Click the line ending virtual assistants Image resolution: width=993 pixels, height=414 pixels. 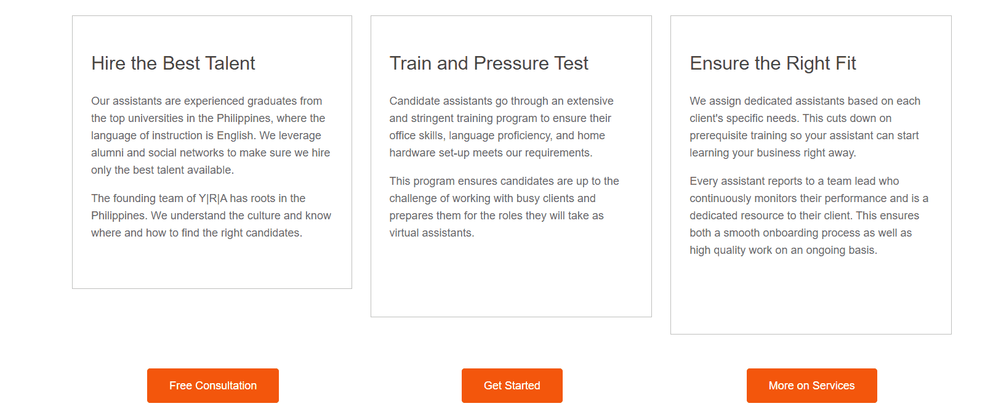click(x=432, y=233)
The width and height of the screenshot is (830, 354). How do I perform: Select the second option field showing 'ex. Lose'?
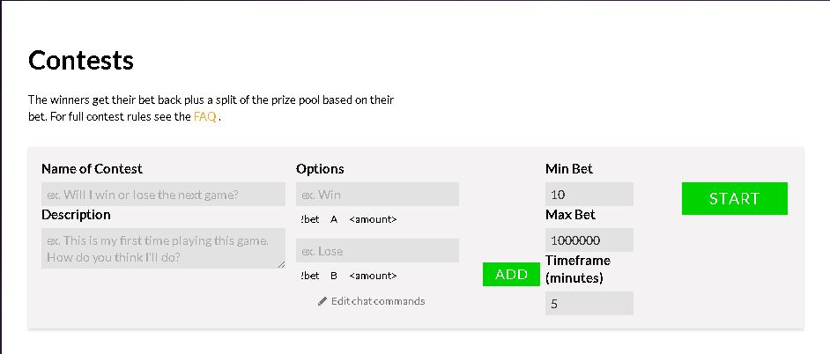click(x=377, y=251)
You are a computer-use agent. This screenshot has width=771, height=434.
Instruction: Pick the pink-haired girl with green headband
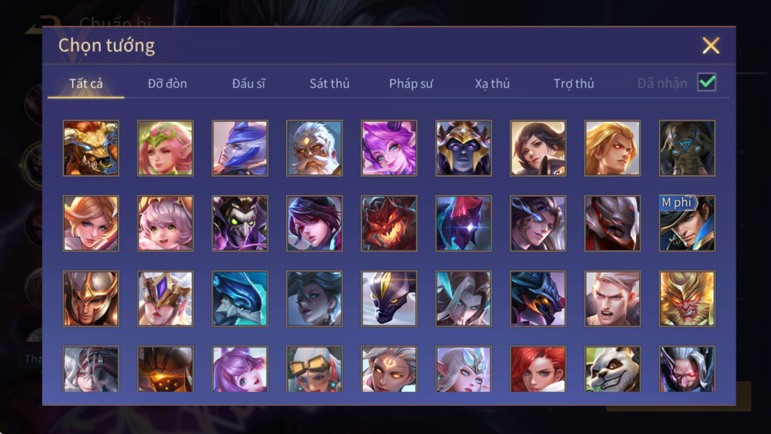(165, 148)
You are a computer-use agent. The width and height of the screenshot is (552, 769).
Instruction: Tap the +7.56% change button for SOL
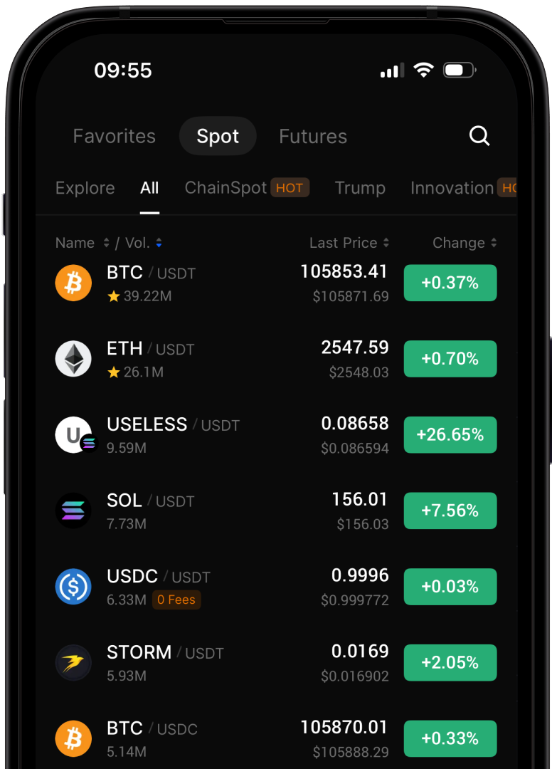(x=450, y=511)
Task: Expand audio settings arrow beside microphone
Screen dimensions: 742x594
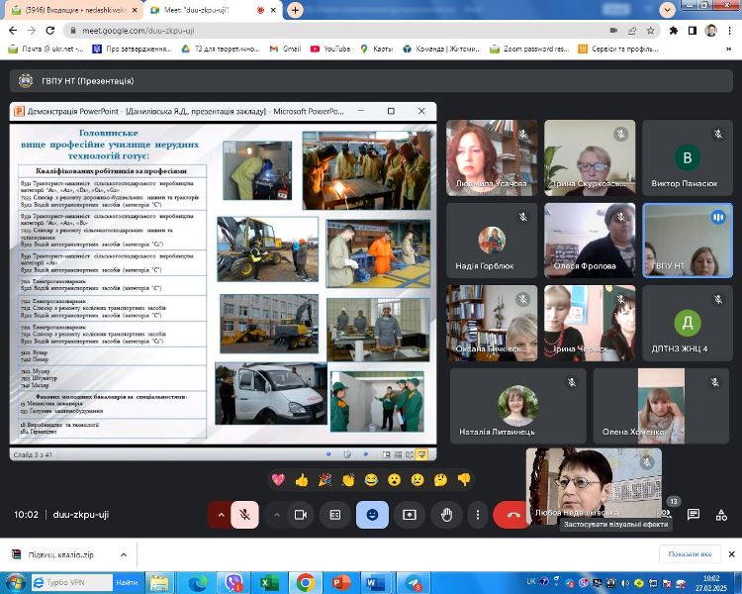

To do: Once you have identified the lines above that contain "computer", copy each of them.

Answer to this exercise:
You are a computer-use agent. This screenshot has width=771, height=434.
You are a computer-use agent. The width and height of the screenshot is (552, 769).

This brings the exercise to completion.